DIRECTIONS FOR THIS TASK
From the records below, pull out each line that contains the string "field".

Records

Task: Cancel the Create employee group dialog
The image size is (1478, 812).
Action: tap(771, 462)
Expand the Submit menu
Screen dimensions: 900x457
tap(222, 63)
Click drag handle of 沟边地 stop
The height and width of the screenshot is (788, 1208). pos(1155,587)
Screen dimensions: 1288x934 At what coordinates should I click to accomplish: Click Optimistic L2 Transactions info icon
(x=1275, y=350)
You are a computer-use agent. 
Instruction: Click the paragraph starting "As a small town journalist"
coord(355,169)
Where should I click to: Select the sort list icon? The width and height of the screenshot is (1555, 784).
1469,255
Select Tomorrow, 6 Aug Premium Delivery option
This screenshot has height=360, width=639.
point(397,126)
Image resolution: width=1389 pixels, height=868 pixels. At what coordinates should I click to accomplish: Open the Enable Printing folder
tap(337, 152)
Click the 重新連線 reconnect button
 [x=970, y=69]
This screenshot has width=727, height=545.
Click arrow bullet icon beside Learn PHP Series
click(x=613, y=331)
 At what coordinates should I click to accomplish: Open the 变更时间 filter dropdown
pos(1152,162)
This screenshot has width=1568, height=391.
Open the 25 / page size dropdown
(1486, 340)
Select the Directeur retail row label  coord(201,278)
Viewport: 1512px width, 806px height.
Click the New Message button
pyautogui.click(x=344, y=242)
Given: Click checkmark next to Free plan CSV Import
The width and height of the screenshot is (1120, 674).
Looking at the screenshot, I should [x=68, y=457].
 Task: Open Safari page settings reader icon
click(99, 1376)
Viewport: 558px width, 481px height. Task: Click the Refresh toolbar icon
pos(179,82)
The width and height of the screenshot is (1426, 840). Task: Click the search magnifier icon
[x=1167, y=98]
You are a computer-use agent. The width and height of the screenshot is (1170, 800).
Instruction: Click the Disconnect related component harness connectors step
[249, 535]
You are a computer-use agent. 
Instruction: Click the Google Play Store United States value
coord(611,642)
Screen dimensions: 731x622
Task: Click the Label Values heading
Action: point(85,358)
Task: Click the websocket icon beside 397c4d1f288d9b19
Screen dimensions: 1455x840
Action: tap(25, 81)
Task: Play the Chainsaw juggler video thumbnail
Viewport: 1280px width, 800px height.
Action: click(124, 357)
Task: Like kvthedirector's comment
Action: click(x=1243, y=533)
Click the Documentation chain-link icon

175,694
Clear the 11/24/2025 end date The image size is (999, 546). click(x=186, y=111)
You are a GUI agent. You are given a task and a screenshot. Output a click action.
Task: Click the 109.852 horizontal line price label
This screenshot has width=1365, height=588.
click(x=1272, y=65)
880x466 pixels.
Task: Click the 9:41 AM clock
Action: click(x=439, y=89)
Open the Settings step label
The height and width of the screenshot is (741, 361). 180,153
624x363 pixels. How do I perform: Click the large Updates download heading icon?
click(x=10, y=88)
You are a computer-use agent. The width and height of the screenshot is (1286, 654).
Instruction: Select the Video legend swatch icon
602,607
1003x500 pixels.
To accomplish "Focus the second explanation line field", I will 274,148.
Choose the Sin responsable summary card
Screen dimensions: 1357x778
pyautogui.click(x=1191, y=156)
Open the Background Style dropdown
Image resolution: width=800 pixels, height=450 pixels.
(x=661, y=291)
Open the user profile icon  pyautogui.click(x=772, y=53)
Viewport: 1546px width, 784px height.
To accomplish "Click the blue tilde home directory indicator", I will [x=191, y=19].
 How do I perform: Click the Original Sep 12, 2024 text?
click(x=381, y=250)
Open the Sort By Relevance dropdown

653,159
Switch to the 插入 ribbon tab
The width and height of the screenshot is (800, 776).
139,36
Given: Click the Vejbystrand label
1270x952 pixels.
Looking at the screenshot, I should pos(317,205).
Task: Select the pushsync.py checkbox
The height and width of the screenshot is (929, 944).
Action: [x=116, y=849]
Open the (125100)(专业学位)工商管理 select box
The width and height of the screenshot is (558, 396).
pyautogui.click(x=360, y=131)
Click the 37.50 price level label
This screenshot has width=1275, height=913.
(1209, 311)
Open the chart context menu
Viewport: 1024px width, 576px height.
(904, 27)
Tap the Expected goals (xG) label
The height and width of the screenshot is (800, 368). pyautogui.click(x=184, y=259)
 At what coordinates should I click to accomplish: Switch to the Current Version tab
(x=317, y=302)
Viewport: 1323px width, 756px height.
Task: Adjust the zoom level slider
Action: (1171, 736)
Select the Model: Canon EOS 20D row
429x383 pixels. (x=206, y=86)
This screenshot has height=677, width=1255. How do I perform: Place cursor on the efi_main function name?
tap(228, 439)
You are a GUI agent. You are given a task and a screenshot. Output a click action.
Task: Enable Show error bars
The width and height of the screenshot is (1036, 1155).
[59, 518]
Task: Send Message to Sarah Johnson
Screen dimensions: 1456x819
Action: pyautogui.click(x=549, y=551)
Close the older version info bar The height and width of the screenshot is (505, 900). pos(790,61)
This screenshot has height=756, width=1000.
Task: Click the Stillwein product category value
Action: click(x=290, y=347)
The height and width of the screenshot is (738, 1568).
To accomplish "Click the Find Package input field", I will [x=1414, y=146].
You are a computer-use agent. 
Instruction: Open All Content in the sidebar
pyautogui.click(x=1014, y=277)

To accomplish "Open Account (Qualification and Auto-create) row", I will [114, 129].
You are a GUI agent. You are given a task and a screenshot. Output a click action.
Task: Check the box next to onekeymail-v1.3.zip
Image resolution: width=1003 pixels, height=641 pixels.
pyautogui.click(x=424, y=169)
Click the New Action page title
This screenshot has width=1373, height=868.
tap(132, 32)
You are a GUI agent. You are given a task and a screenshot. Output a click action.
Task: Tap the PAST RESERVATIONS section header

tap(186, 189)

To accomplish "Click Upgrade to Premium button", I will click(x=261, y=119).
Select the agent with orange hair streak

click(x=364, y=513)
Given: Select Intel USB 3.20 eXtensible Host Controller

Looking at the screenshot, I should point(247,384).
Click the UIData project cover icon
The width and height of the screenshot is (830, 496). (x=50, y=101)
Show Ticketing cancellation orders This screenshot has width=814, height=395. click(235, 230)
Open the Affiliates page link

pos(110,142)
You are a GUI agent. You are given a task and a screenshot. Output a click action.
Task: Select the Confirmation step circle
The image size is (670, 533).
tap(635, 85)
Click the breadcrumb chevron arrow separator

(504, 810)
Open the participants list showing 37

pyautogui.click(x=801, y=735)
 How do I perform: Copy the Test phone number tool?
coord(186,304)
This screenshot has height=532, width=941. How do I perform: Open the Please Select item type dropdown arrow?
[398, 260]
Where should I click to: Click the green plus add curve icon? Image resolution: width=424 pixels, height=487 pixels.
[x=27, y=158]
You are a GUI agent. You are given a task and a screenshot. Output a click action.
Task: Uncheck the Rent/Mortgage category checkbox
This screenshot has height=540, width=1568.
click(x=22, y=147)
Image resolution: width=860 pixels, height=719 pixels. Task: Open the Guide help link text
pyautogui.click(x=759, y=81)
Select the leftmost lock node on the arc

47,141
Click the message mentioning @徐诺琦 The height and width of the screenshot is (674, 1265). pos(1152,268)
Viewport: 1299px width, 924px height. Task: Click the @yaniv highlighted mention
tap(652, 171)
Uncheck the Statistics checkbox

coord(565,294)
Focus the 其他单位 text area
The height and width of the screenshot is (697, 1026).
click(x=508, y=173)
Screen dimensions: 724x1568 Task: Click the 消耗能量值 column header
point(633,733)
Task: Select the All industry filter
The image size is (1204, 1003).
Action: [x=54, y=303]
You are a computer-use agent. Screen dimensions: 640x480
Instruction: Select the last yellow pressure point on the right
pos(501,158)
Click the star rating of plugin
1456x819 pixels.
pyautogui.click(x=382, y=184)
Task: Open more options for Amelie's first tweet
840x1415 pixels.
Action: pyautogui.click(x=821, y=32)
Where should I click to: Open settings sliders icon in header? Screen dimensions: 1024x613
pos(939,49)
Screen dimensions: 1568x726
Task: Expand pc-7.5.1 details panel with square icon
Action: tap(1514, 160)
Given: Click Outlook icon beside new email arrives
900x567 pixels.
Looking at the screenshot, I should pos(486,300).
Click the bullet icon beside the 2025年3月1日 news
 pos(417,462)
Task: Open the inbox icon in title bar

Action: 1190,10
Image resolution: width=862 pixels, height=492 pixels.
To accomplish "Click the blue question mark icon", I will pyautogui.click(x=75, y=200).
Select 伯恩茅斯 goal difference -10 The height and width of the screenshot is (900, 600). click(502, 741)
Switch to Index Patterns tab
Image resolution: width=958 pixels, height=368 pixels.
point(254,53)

OUTPUT OF THE TASK
To accomplish "Focus the second explanation line field", I will 274,148.
To accomplish "Click the Find Package input field", I will [x=1414, y=146].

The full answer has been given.